• [DATA TO USE]
=== Begin Enclosure ===

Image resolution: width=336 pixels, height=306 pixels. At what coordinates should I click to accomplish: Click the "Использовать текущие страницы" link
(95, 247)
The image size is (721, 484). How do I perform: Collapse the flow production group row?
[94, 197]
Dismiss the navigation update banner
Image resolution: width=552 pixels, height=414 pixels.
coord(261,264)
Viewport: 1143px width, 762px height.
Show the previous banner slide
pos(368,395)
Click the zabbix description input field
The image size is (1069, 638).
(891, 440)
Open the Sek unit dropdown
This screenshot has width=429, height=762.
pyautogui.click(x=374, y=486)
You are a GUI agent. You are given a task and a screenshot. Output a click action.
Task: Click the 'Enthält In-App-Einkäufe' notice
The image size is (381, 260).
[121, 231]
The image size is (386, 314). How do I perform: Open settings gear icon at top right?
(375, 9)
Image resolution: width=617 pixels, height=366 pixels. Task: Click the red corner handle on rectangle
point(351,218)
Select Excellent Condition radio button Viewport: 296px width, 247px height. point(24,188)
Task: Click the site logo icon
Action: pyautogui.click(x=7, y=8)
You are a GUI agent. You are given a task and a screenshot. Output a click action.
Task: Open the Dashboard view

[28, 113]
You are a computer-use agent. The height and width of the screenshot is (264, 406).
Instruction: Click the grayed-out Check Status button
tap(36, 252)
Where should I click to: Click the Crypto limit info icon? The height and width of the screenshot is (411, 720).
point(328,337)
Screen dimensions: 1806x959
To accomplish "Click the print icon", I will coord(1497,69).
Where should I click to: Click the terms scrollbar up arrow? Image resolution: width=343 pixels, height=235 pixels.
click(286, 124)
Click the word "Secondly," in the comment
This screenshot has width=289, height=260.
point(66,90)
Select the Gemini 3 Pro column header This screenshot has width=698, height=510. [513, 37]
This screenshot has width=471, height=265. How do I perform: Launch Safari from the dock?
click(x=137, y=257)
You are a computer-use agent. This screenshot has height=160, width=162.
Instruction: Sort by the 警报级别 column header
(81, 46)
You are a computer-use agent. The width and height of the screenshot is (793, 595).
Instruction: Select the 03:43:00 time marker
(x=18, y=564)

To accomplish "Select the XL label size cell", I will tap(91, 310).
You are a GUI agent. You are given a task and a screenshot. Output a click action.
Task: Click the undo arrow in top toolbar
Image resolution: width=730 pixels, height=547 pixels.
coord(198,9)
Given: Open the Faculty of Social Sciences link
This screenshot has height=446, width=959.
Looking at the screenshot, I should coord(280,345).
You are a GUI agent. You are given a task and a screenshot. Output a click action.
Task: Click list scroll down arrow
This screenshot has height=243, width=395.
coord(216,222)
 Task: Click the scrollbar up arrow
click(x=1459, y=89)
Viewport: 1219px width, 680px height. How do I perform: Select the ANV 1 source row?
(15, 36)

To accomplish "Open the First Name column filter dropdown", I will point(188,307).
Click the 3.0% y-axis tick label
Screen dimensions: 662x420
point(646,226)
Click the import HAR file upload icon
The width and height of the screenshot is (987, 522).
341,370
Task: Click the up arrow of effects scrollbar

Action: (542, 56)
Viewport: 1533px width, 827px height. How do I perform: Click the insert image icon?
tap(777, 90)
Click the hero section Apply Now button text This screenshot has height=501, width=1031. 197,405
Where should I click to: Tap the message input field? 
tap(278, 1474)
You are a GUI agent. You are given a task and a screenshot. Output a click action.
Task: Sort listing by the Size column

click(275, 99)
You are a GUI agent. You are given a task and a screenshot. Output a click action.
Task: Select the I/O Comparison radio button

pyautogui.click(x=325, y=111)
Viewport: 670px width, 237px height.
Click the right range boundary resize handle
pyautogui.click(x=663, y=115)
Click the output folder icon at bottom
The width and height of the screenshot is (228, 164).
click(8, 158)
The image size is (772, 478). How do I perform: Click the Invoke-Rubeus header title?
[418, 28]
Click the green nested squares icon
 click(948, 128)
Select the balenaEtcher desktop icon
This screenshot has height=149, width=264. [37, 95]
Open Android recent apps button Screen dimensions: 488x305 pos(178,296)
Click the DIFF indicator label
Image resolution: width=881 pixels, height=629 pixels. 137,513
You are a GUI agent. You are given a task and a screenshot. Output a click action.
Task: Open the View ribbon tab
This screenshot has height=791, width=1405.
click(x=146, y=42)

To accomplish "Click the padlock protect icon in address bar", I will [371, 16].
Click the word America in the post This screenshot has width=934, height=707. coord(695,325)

=== End Enclosure ===

Exactly how many lines of the listing above contain the string "computer"? Give no more than the number.

• [RESULT] 3